Posted by fluffy on November 6, 2003, at 10:39:32

In reply to Re: Hello gals... » katia, posted by BarbaraCat on November 6, 2003, at 1:24:21

Hi again you guys--

You know, I just ended up having a "blah" day yesterday. Sometimes I have just a bad attitude about all of this...like, "why did I get dealt this hand...it's just not fair." I was thinking last night, and I just came to the conclusion that what we have is something like an immune disorder of the mind. Try as we may, we just have to avoid the things that can put us at risk for getting sick, just like someone with H.I.V. has to avoid places and people who have colds or the flu, etc. I was feeling a little guilty last night for complaining as I do. But hey--I just had a bad day. And all in all, i am feeling WAAAAAY more stable than I did a month ago. So as much as I would like to continue living my life in a carefree manner--staying up late to work in my studio, going out and partying, having good sex with men I don't care about--it's just not worth it anymore. I guess I'm just in the process of "mourning the loss of my healthy self." But the truth is, that it wasn't my healthy self...it was my UNHEALTHY, moody unstable self.

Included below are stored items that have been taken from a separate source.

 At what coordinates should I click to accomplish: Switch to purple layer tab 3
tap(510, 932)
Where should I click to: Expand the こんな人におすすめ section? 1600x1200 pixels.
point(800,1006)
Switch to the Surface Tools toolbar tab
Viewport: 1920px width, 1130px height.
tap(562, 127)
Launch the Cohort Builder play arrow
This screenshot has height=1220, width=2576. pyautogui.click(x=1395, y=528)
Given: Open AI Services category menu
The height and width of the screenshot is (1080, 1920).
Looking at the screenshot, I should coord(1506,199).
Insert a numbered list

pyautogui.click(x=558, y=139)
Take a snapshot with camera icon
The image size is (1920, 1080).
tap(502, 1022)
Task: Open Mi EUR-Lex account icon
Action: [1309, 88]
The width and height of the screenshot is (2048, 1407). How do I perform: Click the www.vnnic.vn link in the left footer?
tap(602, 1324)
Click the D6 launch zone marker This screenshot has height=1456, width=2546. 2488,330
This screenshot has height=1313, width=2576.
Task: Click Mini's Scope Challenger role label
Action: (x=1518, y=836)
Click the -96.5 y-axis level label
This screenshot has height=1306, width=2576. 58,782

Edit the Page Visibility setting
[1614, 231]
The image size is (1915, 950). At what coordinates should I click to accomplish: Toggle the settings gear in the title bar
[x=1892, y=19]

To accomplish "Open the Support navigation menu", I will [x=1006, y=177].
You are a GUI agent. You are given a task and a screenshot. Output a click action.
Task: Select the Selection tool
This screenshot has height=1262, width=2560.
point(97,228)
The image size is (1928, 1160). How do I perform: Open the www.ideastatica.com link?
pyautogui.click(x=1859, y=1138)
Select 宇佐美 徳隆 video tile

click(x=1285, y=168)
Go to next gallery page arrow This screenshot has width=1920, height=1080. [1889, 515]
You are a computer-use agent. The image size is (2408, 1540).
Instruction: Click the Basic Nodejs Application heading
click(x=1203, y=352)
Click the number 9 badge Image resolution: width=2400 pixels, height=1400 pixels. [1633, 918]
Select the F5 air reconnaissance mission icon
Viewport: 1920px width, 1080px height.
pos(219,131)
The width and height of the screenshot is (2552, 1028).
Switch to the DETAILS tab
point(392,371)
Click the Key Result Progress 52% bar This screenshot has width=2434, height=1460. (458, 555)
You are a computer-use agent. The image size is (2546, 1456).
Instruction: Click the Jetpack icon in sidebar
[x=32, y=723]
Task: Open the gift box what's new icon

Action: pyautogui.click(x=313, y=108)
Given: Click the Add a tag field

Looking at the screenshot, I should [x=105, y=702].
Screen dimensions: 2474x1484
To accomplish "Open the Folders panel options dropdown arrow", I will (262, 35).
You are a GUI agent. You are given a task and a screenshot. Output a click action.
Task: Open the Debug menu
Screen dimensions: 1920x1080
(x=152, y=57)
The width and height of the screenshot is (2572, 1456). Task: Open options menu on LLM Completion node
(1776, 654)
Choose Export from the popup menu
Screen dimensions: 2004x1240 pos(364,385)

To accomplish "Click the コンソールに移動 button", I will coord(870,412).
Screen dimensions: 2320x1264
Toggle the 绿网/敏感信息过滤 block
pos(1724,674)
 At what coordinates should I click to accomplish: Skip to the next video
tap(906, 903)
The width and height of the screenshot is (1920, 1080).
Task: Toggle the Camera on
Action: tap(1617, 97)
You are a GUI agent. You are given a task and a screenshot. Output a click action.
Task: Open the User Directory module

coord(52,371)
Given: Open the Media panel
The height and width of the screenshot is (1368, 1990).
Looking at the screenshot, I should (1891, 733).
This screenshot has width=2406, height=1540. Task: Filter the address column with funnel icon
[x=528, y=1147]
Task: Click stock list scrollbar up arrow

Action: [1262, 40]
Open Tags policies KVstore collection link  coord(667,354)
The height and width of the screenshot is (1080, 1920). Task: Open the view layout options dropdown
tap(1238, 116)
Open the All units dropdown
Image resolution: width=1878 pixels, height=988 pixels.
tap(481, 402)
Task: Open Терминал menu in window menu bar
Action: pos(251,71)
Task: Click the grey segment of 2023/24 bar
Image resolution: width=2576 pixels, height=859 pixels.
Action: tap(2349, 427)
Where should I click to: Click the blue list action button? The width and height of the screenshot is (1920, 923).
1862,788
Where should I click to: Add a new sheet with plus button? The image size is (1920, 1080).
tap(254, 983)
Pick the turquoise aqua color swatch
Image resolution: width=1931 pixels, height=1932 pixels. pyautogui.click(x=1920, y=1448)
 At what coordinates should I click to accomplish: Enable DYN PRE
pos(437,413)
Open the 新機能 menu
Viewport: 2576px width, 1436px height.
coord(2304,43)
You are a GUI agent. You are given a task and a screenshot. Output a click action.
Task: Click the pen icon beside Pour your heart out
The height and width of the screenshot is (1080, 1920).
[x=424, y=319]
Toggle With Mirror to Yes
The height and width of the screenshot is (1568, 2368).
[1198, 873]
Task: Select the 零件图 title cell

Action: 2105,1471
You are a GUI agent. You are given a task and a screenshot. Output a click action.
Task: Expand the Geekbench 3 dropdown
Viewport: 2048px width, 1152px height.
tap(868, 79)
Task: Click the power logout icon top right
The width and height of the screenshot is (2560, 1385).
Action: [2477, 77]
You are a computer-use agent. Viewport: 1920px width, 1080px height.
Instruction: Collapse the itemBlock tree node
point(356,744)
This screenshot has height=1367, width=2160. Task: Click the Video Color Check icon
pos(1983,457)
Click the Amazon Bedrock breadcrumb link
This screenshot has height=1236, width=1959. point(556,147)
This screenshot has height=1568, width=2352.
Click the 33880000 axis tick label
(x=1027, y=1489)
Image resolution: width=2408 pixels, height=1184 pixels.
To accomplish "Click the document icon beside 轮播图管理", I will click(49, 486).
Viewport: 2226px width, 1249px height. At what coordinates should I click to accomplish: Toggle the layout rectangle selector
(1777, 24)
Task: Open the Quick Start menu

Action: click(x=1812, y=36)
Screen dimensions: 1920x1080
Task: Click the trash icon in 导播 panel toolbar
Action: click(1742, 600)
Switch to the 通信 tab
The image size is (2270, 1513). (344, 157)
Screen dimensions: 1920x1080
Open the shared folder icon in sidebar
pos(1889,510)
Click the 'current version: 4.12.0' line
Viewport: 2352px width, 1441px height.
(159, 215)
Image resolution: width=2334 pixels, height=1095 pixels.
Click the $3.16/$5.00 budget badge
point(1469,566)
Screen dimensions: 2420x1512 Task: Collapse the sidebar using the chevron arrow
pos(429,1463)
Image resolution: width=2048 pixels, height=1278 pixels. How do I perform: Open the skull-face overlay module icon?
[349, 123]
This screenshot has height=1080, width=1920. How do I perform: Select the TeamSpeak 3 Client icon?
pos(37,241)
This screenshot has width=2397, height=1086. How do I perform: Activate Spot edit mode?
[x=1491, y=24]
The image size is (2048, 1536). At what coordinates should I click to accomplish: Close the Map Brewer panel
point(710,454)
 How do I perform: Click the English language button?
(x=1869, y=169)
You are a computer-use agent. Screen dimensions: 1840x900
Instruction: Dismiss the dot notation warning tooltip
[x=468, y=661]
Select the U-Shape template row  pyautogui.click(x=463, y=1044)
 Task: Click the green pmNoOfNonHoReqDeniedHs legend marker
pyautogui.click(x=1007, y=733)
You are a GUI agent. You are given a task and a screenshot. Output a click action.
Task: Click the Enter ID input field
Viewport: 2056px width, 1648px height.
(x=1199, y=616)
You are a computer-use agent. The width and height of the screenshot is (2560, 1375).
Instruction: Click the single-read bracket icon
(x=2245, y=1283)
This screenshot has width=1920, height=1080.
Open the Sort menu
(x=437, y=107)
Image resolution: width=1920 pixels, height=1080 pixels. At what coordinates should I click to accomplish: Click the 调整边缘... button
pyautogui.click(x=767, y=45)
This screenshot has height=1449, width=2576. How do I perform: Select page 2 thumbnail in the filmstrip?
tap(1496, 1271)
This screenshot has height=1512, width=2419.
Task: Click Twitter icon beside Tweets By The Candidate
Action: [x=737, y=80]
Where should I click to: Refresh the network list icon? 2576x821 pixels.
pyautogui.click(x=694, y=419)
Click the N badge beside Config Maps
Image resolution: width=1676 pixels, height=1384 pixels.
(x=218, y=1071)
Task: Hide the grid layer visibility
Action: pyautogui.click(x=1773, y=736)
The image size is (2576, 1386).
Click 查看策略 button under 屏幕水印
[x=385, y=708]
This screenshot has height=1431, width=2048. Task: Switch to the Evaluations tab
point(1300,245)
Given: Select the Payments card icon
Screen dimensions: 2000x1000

Anyway--even though my mood as of late has been on the dysthymic side, I can at least deal, and try to exercise and get good sleep now. Complain, complain, complain. It's hard not to be riddled with fear about the future.

And I think I'm opting to get the contraption removed from my uterus. If anything, it would be nice to not have HORRIBLE, stabbing cramps, and a period that lasts for TWO WEEKS!

I'm making an appt. with my gyno today, and I'll see about the hormone tests. As for the thyroid business...I guess I was hoping in a weird way that it was off, b/c I know it can cause rapid cycling, and synthroid can be a mood stabilizer. Also, my mom has thyroid problems, and it's always seemed like a more palatable solution to my mood problems than the dreaded Bipolar label.

Anyway--I'll keep in touch. Gals...I hope you feel better soon! Barb-cat and Katia, I can't thank you enough for your understanding. And I also really wish we could get together and have a nice, long talk face to face.